Page.
Month: August 2013

That Reminds Me of a Story…

I have a story for everything.  I relate most things in my life to a story.  Most of my day consists of constant reminders of different stories.  Whether it’s a story I’ve heard or one I’ve lived, almost every situation I find myself in causes some kind of “recall” button to be pressed in my brain initiating the “That reminds me of a story…” sequence.  It can, at times, be troublesome in my classroom when I have a point I am trying to reach and every statement I make or question my students ask takes my brain to 40 different stories.  It’s gotten so bad that now I allot time at the end of every week for those random, off the wall, hilarious stories that I don’t always have time for during a lecture or class discussion.

Similarly, one of the best ways I learn is by example.  Explanations are certainly helpful and I retain a lot of information through dictation, but when a lecture is neatly tied up with some grounded and real examples, the little old man that lives in my head runs around turning all the lights in the house on.  It makes things click for me.

Data rows.
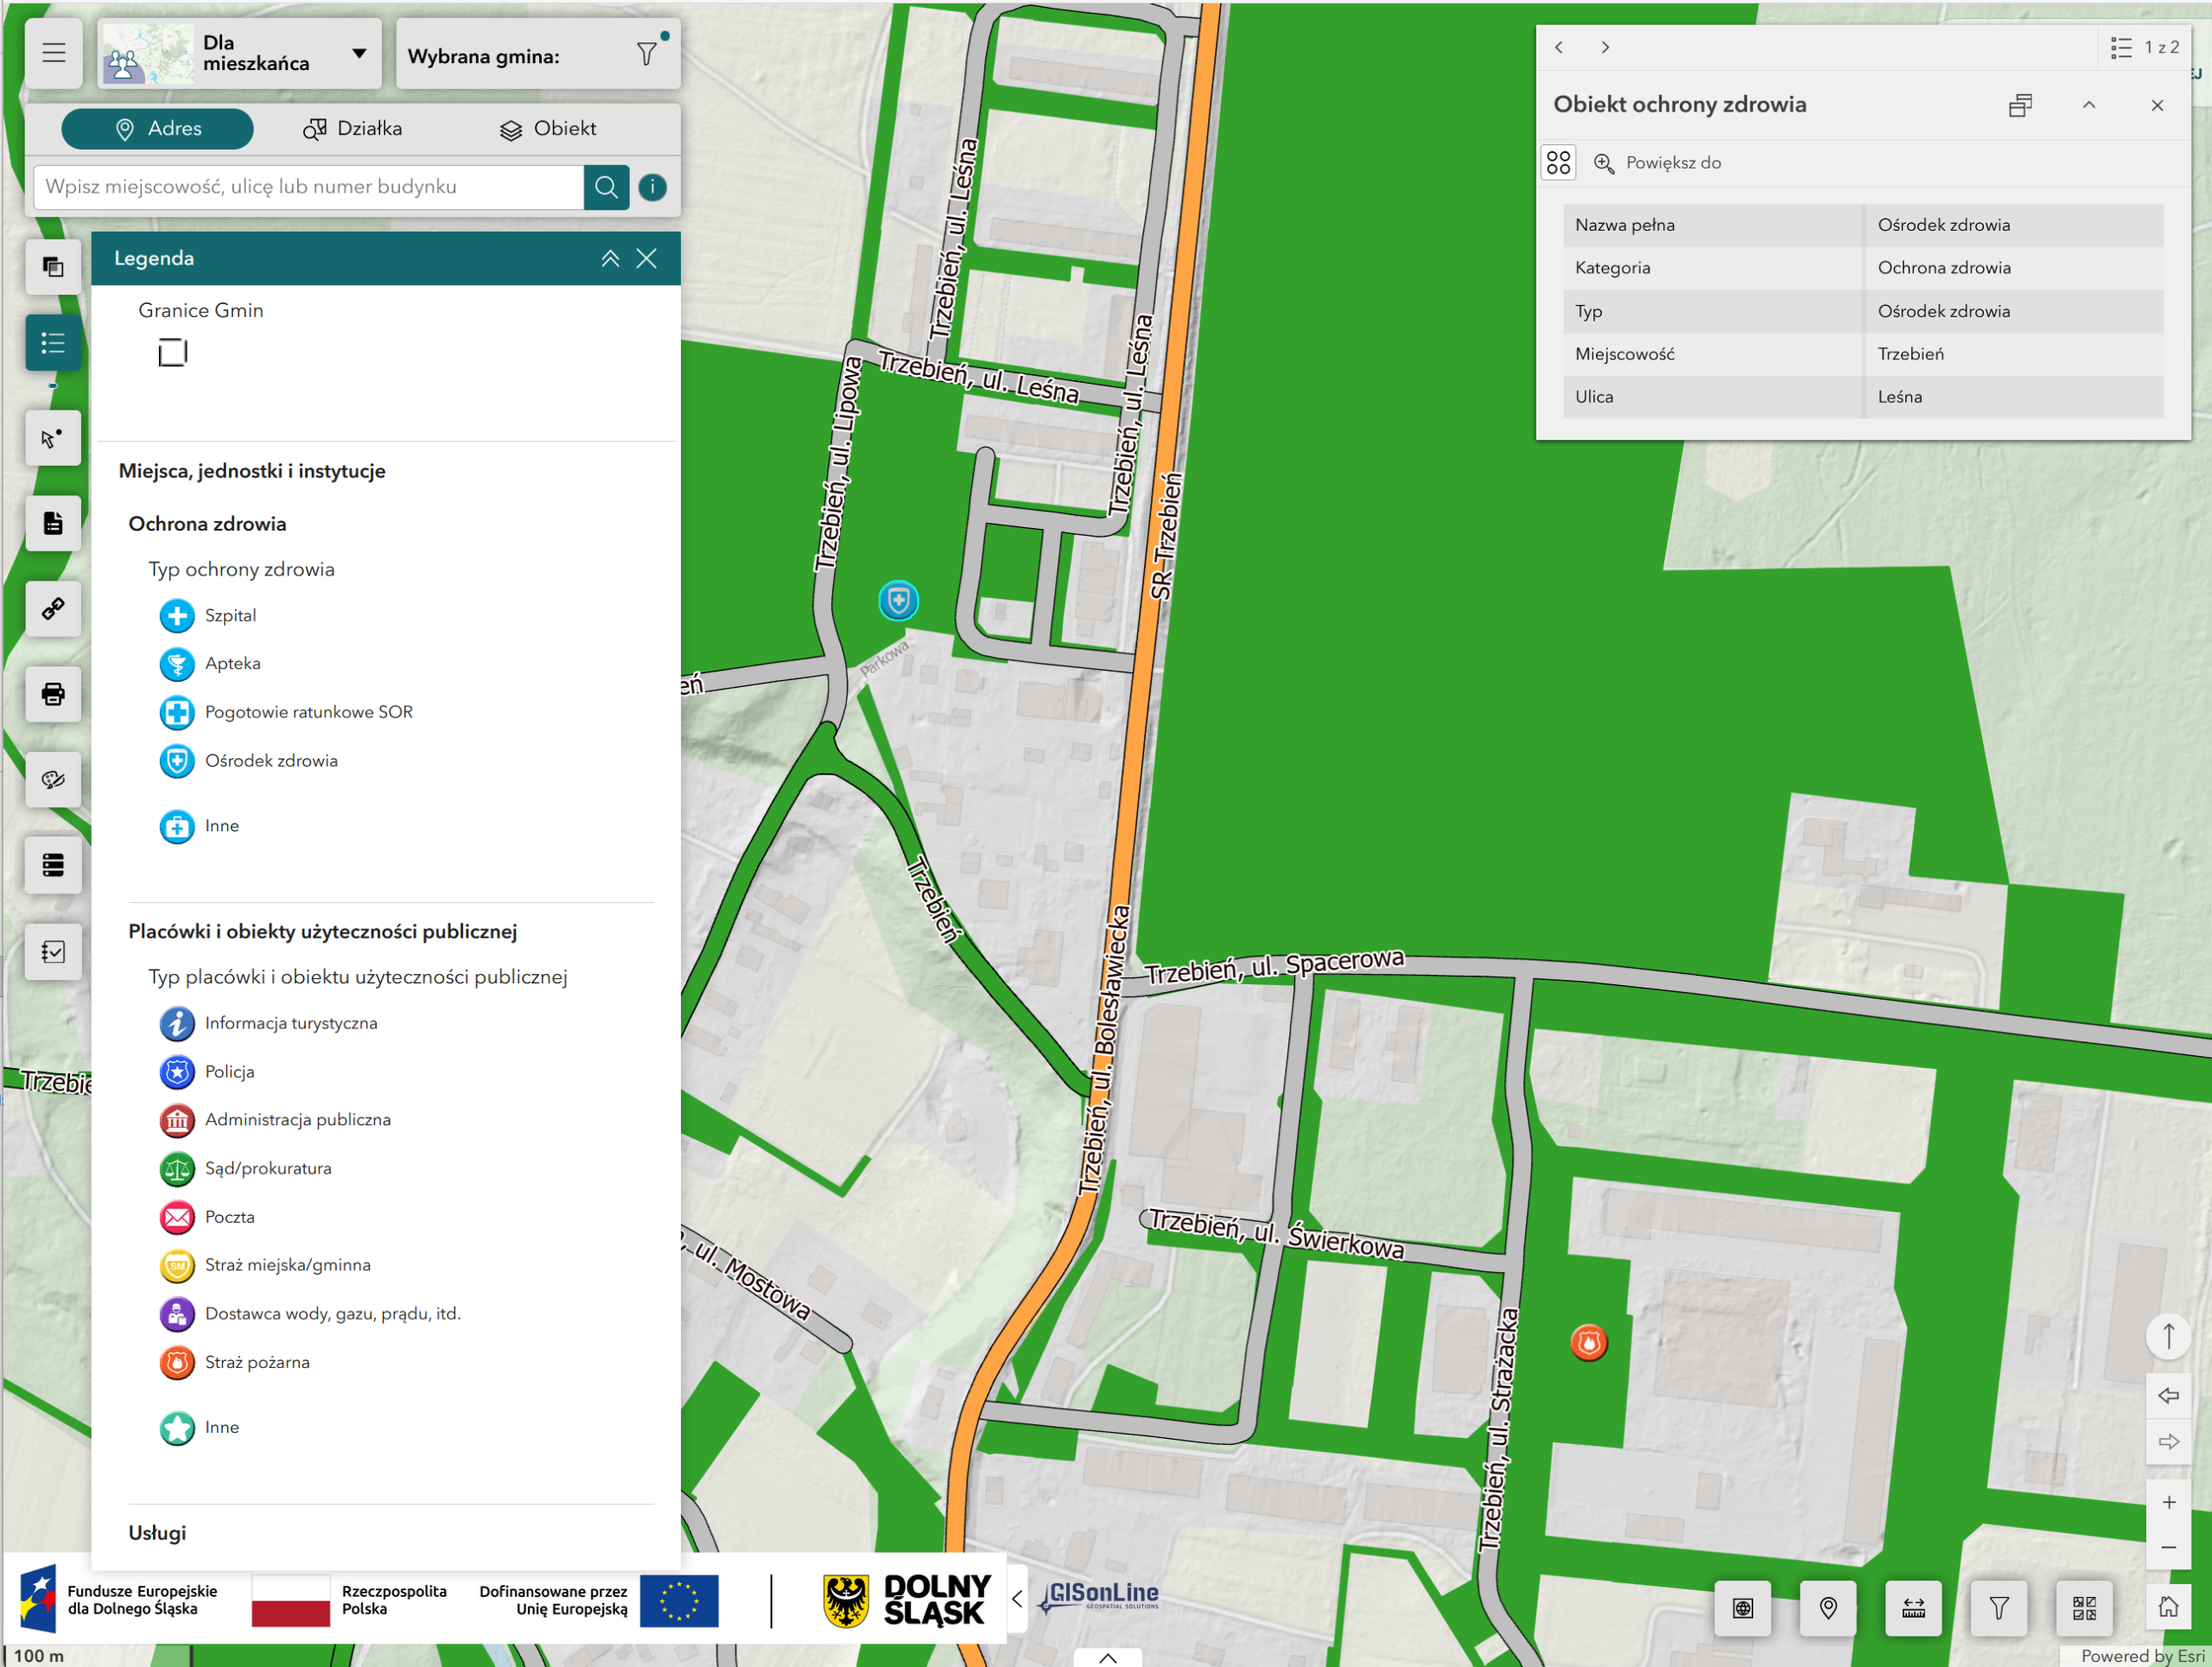Toggle the Legenda list button
Viewport: 2212px width, 1667px height.
(53, 343)
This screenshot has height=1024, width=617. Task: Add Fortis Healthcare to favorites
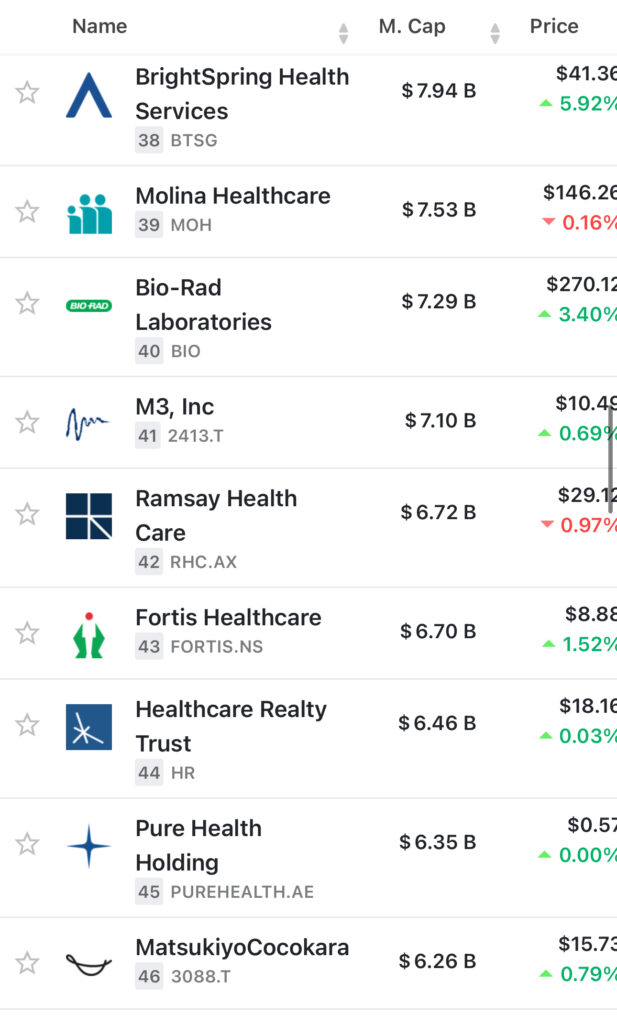tap(27, 633)
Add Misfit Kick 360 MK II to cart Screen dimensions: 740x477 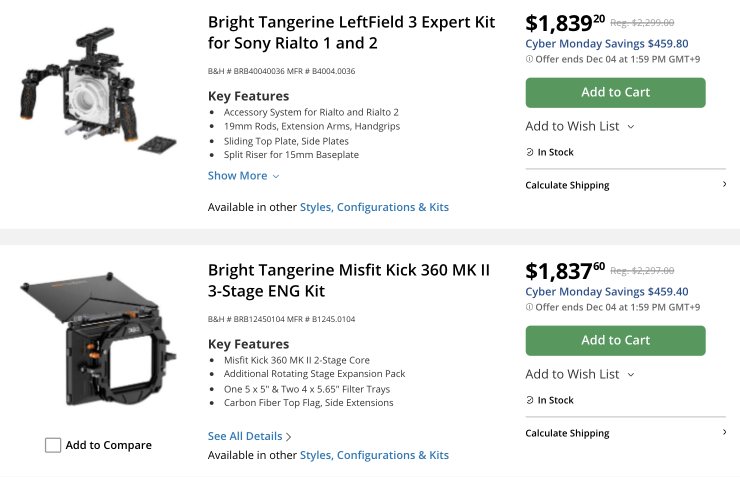coord(615,340)
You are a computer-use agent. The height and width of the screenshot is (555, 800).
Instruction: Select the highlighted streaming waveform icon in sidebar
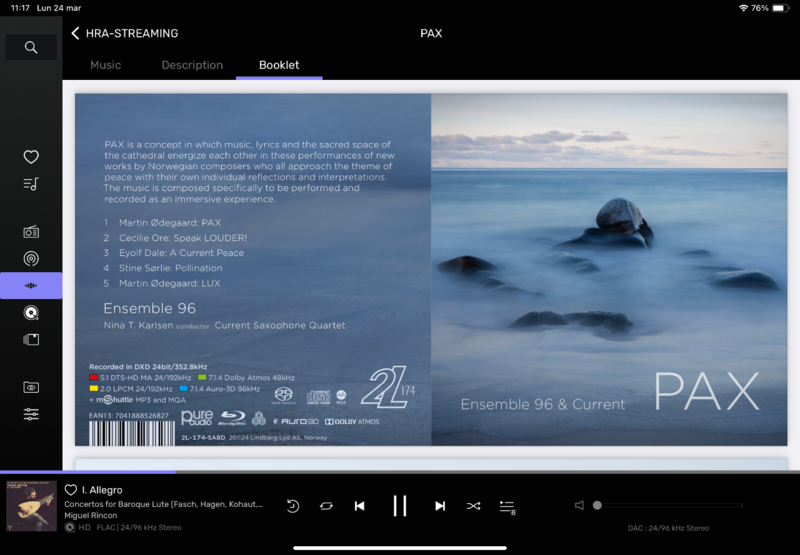click(x=31, y=286)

Things to do.
1. In the post about stories, when does the writer set aside time for the stories that don't fit into a lecture or class discussion?
2. Does the post about stories support each statement below? Answer yes or no for each, and quote the words of the post that decide it.
(a) The writer says most of the day is full of reminders of different stories.
(b) The writer finds explanations unhelpful for learning.
(c) The writer names learning by example as one of the best ways to learn.
3. Write a continuation of the post about stories, starting right after its last sentence.

Responses per task.
1. At the end of every week.

2.
(a) Yes: "Most of my day consists of constant reminders of different stories."
(b) No: "Explanations are certainly helpful"
(c) Yes: "one of the best ways I learn is by example."

3.
So this is who I am.  I relate to life in stories and examples.  Show me with your words, then show me with your hands.  This is how God speaks to me.  God knows that if He sent an angel to split the sky and descend into my living room as I type this very word and told me that I was supposed to be a servant and missionary to the city of Morgantown, I would probably: a) ignore it, thinking I was hallucinating, b) laugh hysterically and look around for the hidden camera, or c) back away slowly muttering, “I don’t think so…” However, if God were to tell a story about a man serving his neighbor and loving his city and then show everyone what He meant with an example, I would get it immediately.  It would leave the little old man in my head huffing and puffing. . .which is a good thing.

“What man of you, having a hundred sheep, if he has lost one of them, does not leave the ninety-nine in the open country, and go after the one that is lost, until he finds it? And when he has found it, he lays it on his shoulders, rejoicing. And when he comes home, he calls together his friends and his neighbors, saying to them, ‘Rejoice with me, for I have found my sheep that was lost.’“ (Luke 15:4-6 ESV)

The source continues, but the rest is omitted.